Hoofdstuk 5 Juridische regeling

Verbeelding
Het wijzigingsplan Zeewolde - Arkerpad 5 gaat vergezeld van een verbeelding. Na onherroepelijk worden van het wijzigingsplan maakt het deel uit van het bestemmingsplan Buitengebied 2016. De begrenzing van het plangebied wordt gevormd door de huidige bedrijfskavel. Het deel dat als woonperceel gebruikt wordt krijgt de aanduiding "specifieke vorm van wonen - plattelandswoning". Dit is in feite het enige onderdeel dat gewijzigd wordt.

Regels
De regels die deel uitmaken van het Buitengebied 2016, aangepast bij het Reparatieplan Buitengebied 2018 en de Buitengebied 2016 - 2e herziening 2019 zijn onverkort van toepassing op dit wijzigingsplan.


In de regels is tevens opgenomen dat ter plaatse van de aanduiding "specifieke vorm van wonen - plattelandswoning" een ander woongebruik dan op de wijze van een voormalige agrarische bedrijfswoning niet is toegestaan.

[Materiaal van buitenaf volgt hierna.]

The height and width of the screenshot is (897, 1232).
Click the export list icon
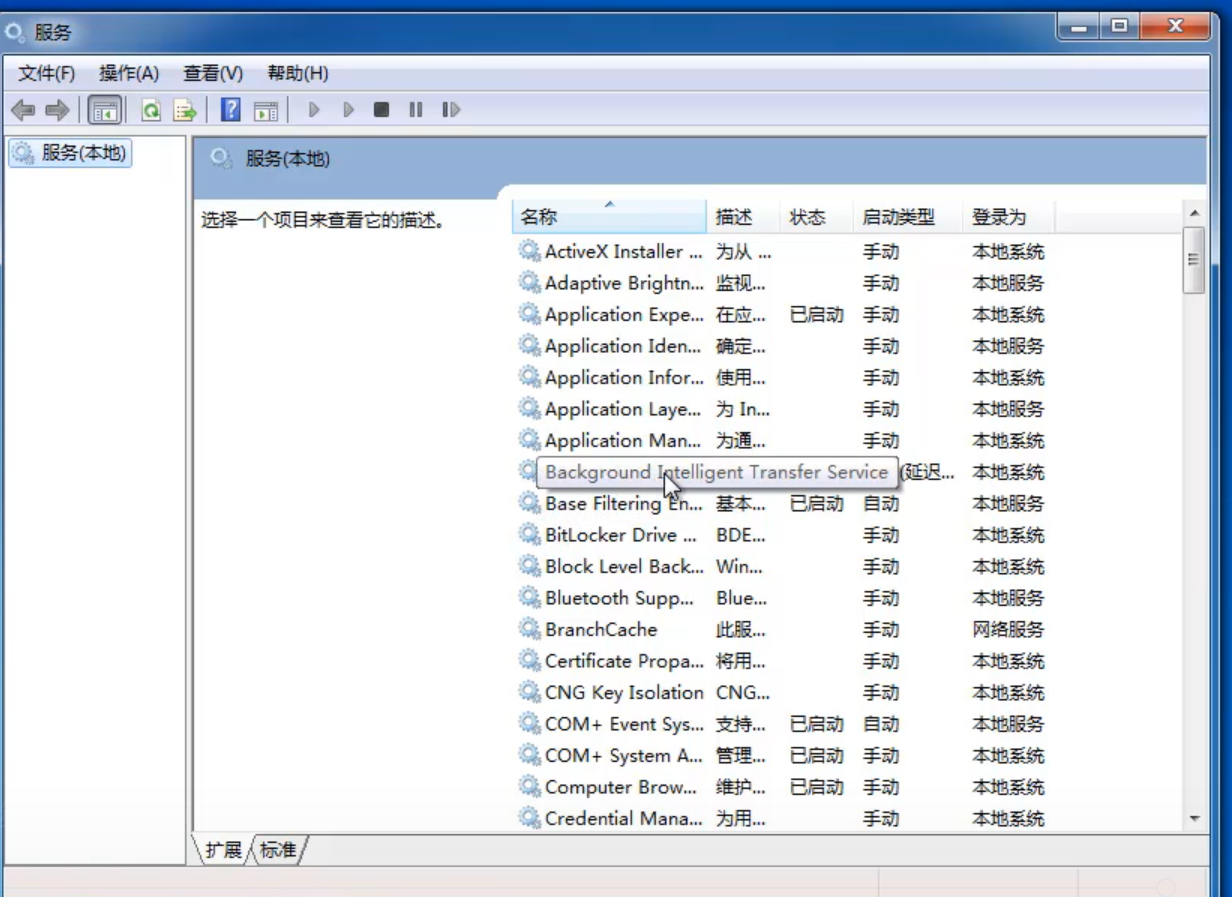click(184, 110)
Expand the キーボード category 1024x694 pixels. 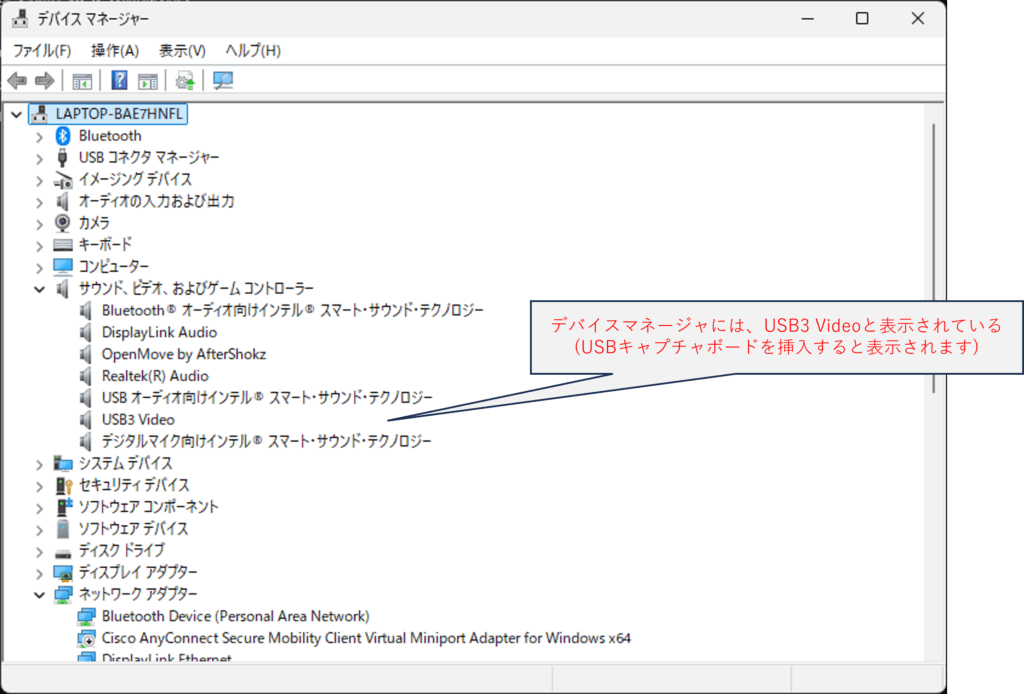(39, 245)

Hoofdstuk 6 Uitvoerbaarheid

6.1 Maatschappelijke uitvoerbaarheid

Vooroverleg en inspraak 
Het wijzigingsplan is in het kader van overleg als bedoel in artikel 3.1.1 Besluit ruimtelijke ordening (Bro) als voorontwerp voorgelegd aan de provincie Fleovoland en het waterschap Zuiderzeeland.

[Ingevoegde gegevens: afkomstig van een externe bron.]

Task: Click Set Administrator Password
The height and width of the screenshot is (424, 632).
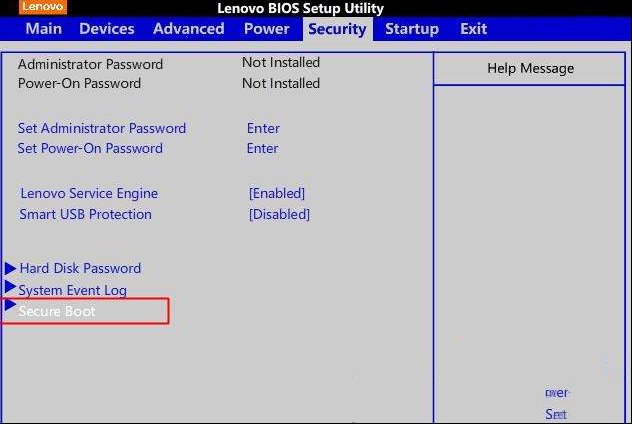Action: pos(102,128)
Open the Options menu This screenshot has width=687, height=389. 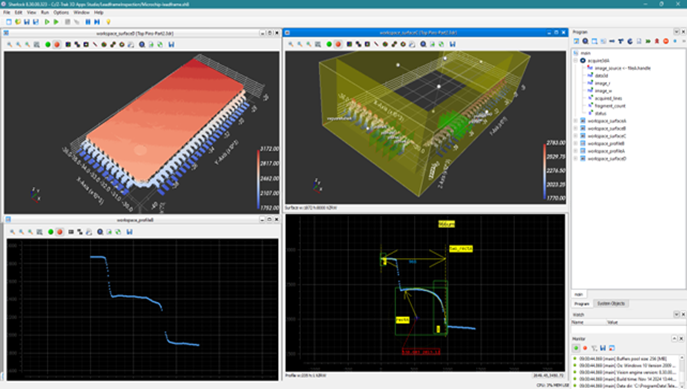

De provincie heeft per e-mail te kennen gegeven dat het wijzigingsplan geen strijd geeft het provinciaal beleid.

Het waterschap heeft aangegeven dat er geen sprake is van waterschapsbelang en heeft enkel een tekstvoorstel gedaan cvoor aanpassing van de waterparagraaf die is overgenomen in het ontwerpwijzigingsplan.


Zienswijzen
Het ontwerp-wijzigingsplan heeft vervolgens met ingang van 28 december 2022 gedurende zes weken ter inzage gelegen. Tijdens deze periode zijn een tweetal zienswijzen ingediend. Deze zienswijzen zijn beoordeeld in het kader van de vaststellingsprocedure en hebben niet geleid tot aanpassingen van het plan.


Vaststelling
Met inachtneming van de ingekomen zienswijzen is het wijzigingsplan op 2 mei 2023 ongewijzigd vastgsteld. Het besluit tot vaststelling wordt gepubliceerd en het plan ligt zes weken ter inzage. Tijdens die periode bestaat voor belanghebbenden de mogelijkheid beroep bij de Afdeling bestuursrechtspraak van de Raad van State in te dienen.

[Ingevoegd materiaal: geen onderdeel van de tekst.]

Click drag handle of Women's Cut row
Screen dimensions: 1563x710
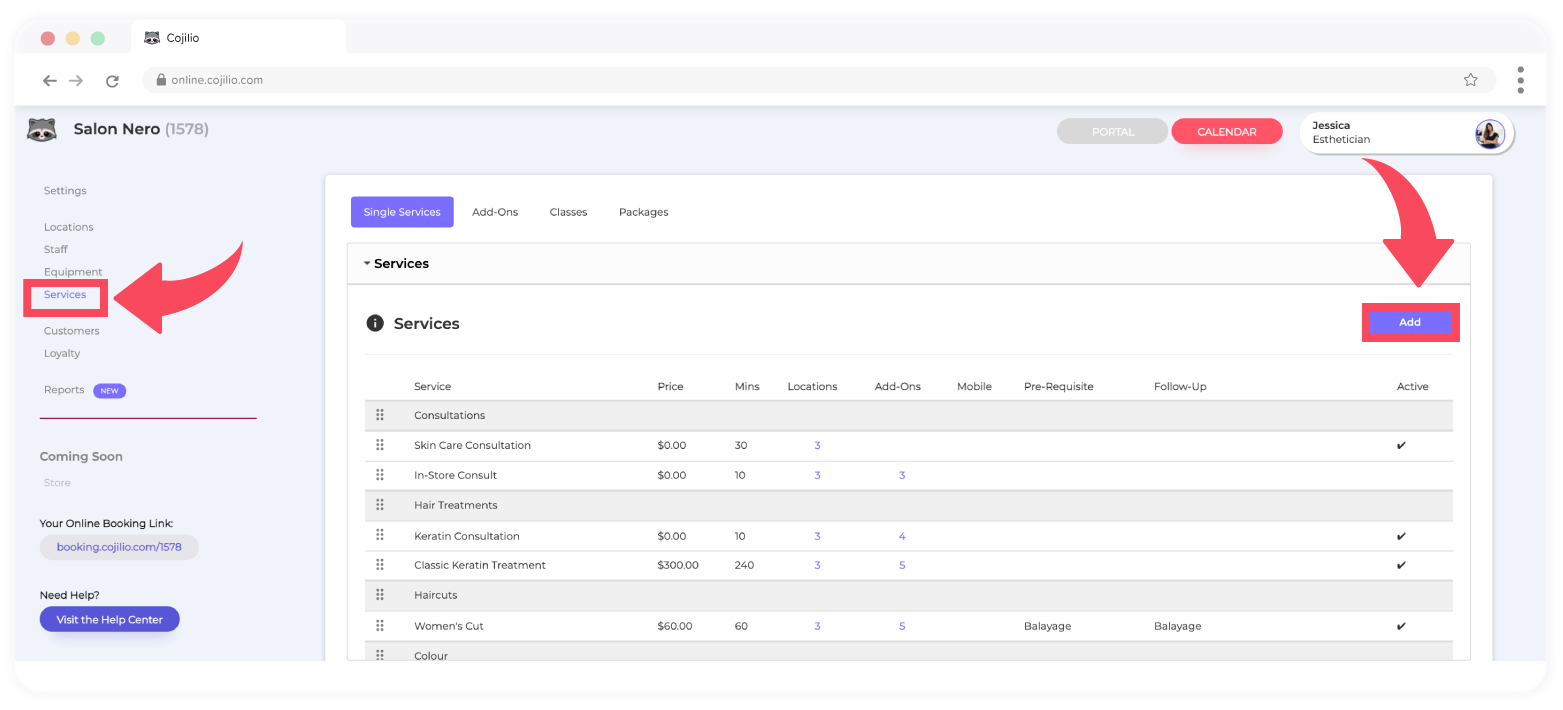380,626
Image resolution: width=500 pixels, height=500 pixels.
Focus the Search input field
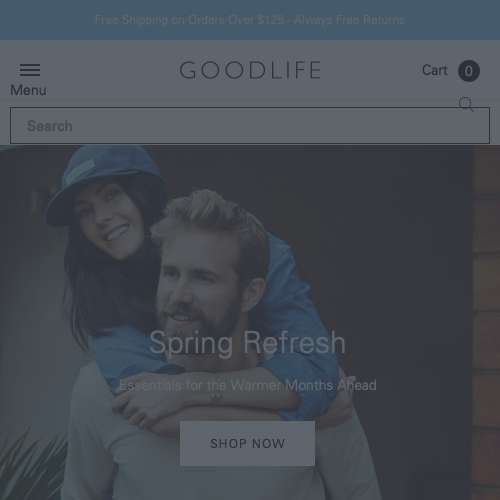pyautogui.click(x=250, y=125)
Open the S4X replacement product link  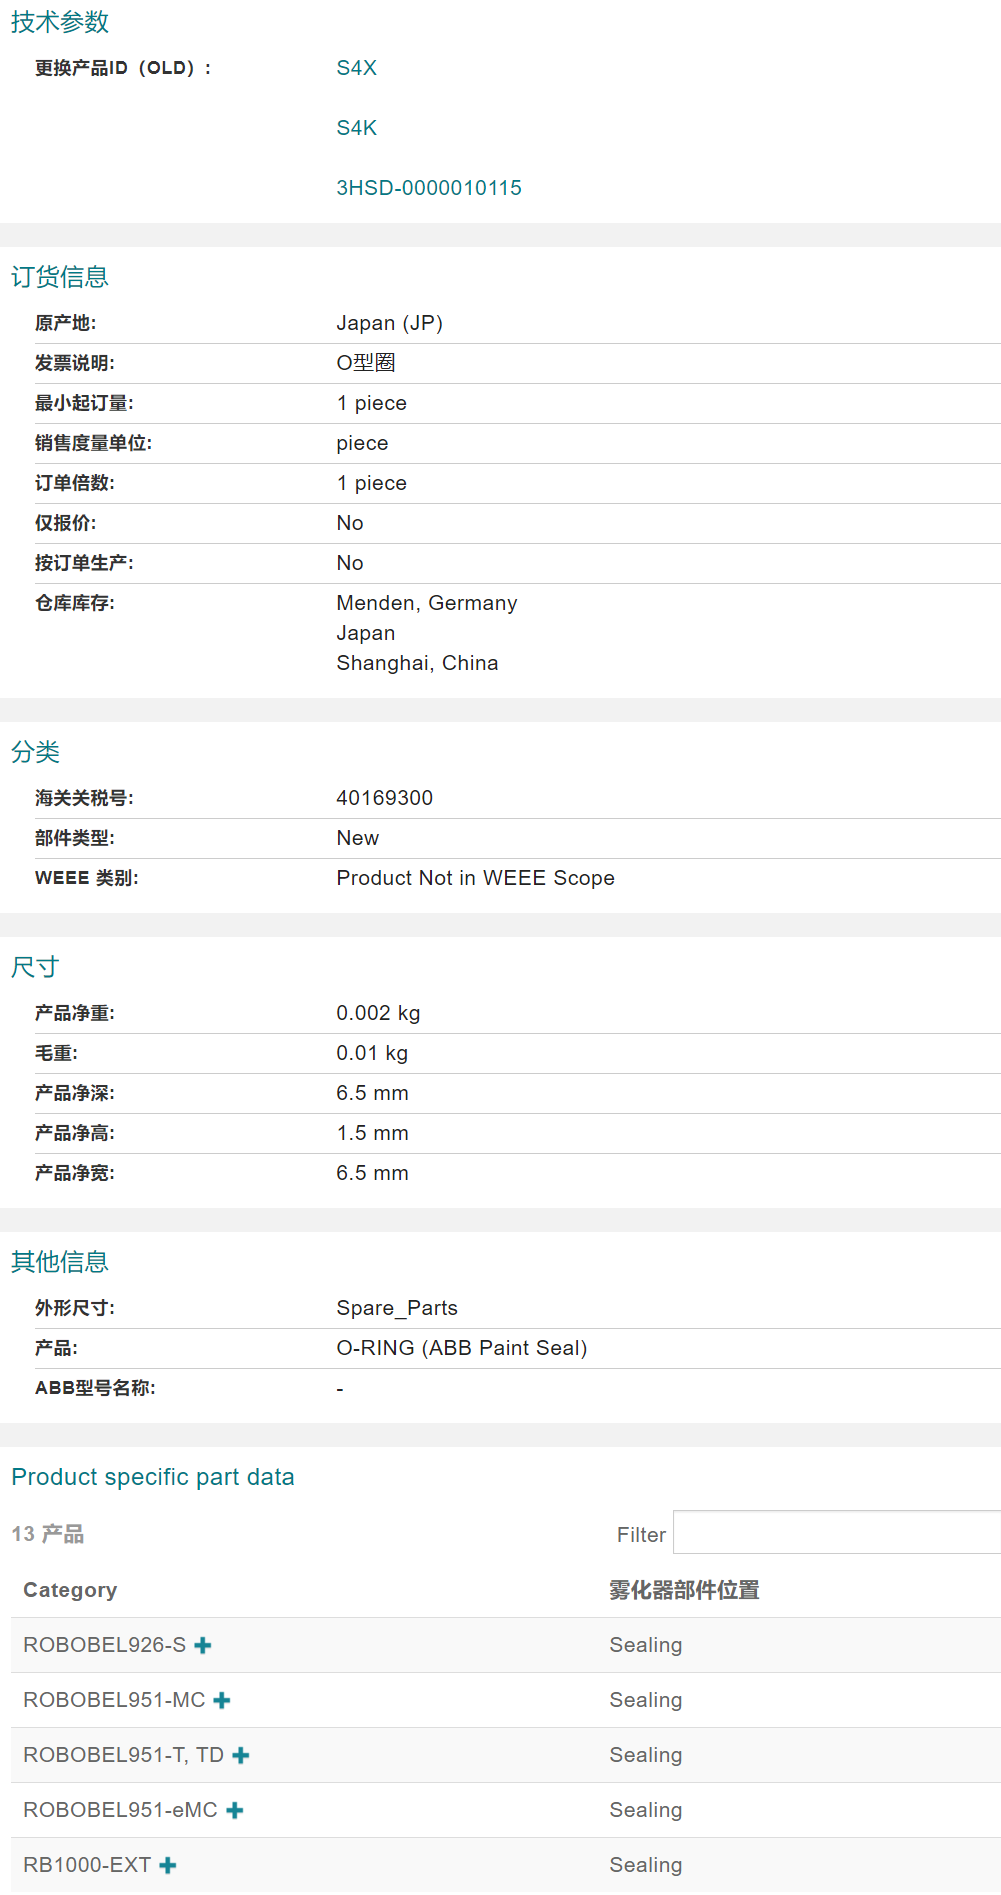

6.2 Economische uitvoerbaarheid

Ten behoeve van de uitvoerbaarheid van het wijzigingsplan is het van belang te weten of het wijzigingsplan economisch uitvoerbaar is. De economische uitvoerbaarheid wordt enerzijds bepaald door een financieel haalbaar plan en anderzijds door de wijze van kostenverhaal van de gemeente (grondexploitatie).


Financiële haalbaarheid
De kosten voor de ontwikkeling zijn voor rekening van de initiatiefnemer. Aangenomen wordt dat deze over de financiële middelen beschikt om het plan uit te kunnen voeren. Hiermee wordt het plan financieel haalbaar geacht.


Grondexploitatie
De gemeente moet, volgens de grondexploitatieregeling in de Wet ruimtelijke ordening (Wro) en het Besluit ruimtelijke ordening (Bro), de gemaakte gemeentelijke kosten verhalen op de initiatiefnemers van de ontwikkeling. Dit geldt overigens alleen wanneer sprake is van bouwplannen, zoals opgenomen in het Bro. Er is geen sprake van een bouwplan in de zin van het Bro. Het opstellen van een exploitatieplan is niet aan de orde. De kosten voor het voorliggende wijzigingsplan worden gedekt uit de gemeentelijke leges die voor rekening komen van de eigenaar van het perceel.